NEW SMYRNA BEACH, FL. State inspectors visiting La Fiesta Cantina on Flagler Avenue on June 3 found that employees were not reporting symptoms of illness, a violation that inspectors flag as a primary driver of multi-victim outbreaks, and that the restaurant was serving food from unapproved or unknown sources, bypassing federal safety inspections entirely. The facility walked away with 8 high-severity violations and 5 intermediate violations. It was not closed.
What Inspectors Found
The food sourcing violation is among the most structurally serious on the list. Food from unapproved sources has not passed USDA or FDA inspection, meaning there is no verified safety check and, critically, no traceable supply chain if someone gets sick. That matters especially given that inspectors also flagged inadequate shell stock identification records, a separate but related citation covering oysters, clams, and mussels, which are consumed raw or lightly cooked and carry acute risks from Vibrio and other pathogens.
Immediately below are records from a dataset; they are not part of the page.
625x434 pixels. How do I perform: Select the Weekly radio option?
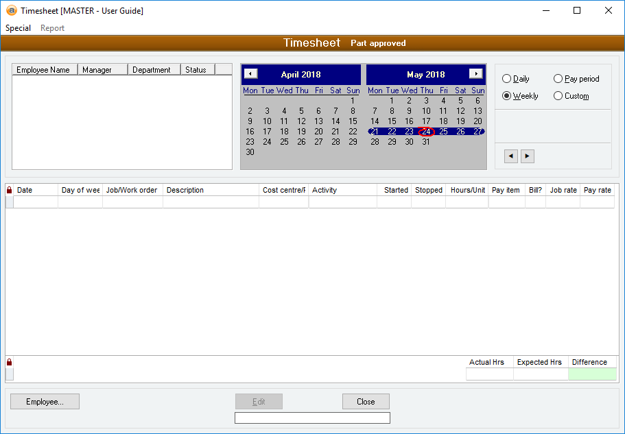[507, 96]
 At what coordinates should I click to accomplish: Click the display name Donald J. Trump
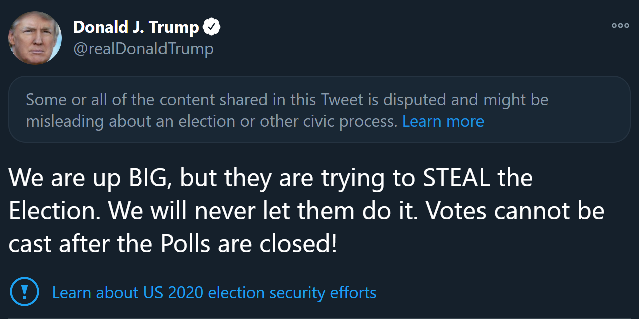(x=136, y=27)
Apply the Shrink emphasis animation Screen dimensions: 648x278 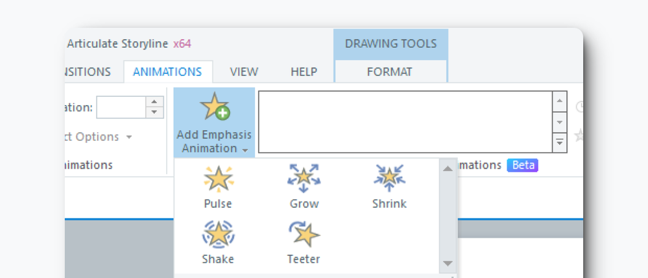pyautogui.click(x=389, y=185)
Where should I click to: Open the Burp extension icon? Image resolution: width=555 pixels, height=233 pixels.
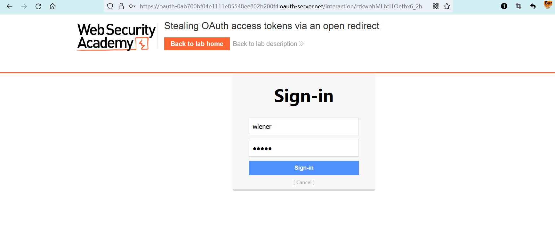[x=548, y=5]
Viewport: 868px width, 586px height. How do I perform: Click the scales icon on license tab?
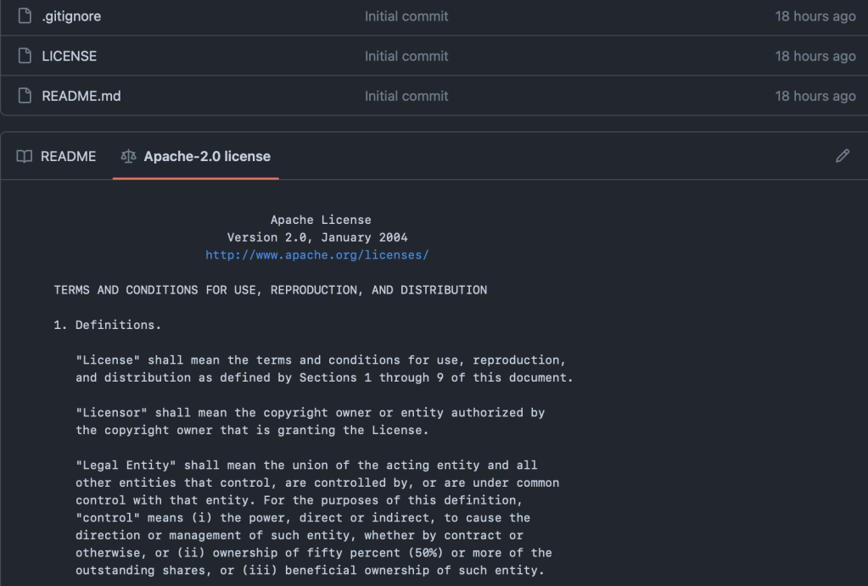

Inspectors also documented that food was not being cooked to required minimum temperatures. That violation, combined with improperly cleaned food contact surfaces, creates conditions where bacteria transferred from raw ingredients can survive and spread to finished plates.
Two violations involved toxic chemicals: one for improper storage or labeling, another for improper identification and use. Together, they indicate that hazardous substances were not adequately separated from the food environment or clearly marked, a situation inspectors describe as creating immediate risk of chemical contamination.
Among the intermediate violations, improper sewage or wastewater disposal stood out. Raw sewage contains E. coli, Hepatitis A, and Norovirus. When disposal is inadequate, fecal contamination can reach food preparation surfaces without any visible indicator.
What These Violations Mean
The employee illness reporting failure is, by any measure, the violation most likely to produce a multi-victim event. Norovirus, the leading cause of foodborne illness outbreaks in the United States, spreads aggressively when infected food workers handle ready-to-eat items. A single ill employee who does not report symptoms can expose dozens of customers before any illness is detected.
The combination of undercooking and unsanitized food contact surfaces compounds that risk. Salmonella in poultry requires an internal temperature of 165 degrees Fahrenheit to be killed. If that threshold is not reached, and the cutting surface or utensil that touched the raw product is not properly sanitized between uses, the bacterium moves directly to the next item prepared on that surface.
The shellfish traceability gap is a specific concern for raw bar items. Without proper shell stock identification records, there is no way to determine where oysters or clams originated if a customer becomes ill, which means no way to initiate a recall or alert other buyers from the same source.
The chemical violations add a dimension that goes beyond microbial risk. Mislabeled or improperly stored cleaning compounds can contaminate food directly, and the symptoms, including nausea, vomiting, and chemical burns, are not always distinguishable from foodborne illness in initial reports.
The Longer Record
The June 3 inspection does not represent a new low for La Fiesta Cantina. It fits a pattern that stretches back years and is documented across 39 inspections on record, with 357 total violations accumulated over that history.
The restaurant was emergency-closed twice. The first closure came in May 2023 for rodent activity and lasted one day. The second came in April 2025, again for rodent and fly activity, and again the restaurant reopened within 24 hours.
In the weeks surrounding that second closure, the inspection record is striking. On May 1, 2025, inspectors found 8 high-severity violations. On May 2, another 8 high-severity violations. On May 6, 7 high-severity violations. Then came the June 2025 sequence: 9 high-severity violations on June 18, followed by 3 high-severity violations later the same day, then 7 high-severity violations on June 19. A June 20 inspection that year found zero high-severity violations, which appears to have been the resolution inspection.
By November 2025, the count was back up to 8 high-severity violations and 3 intermediate violations.
The June 3, 2026 inspection logged 8 high-severity violations and 5 intermediate violations, matching the November 2025 total in severity and exceeding it in intermediate citations.
Open for Business
State inspectors have the authority to order an emergency closure when they determine a facility poses an immediate threat to public health. That determination was not made on June 3 at La Fiesta Cantina, despite the 8 high-severity violations that included unapproved food sources, undercooking, illness concealment, and toxic chemical mishandling.
The restaurant, which has now accumulated two prior emergency closures and 357 violations across its inspection record, was open when inspectors left.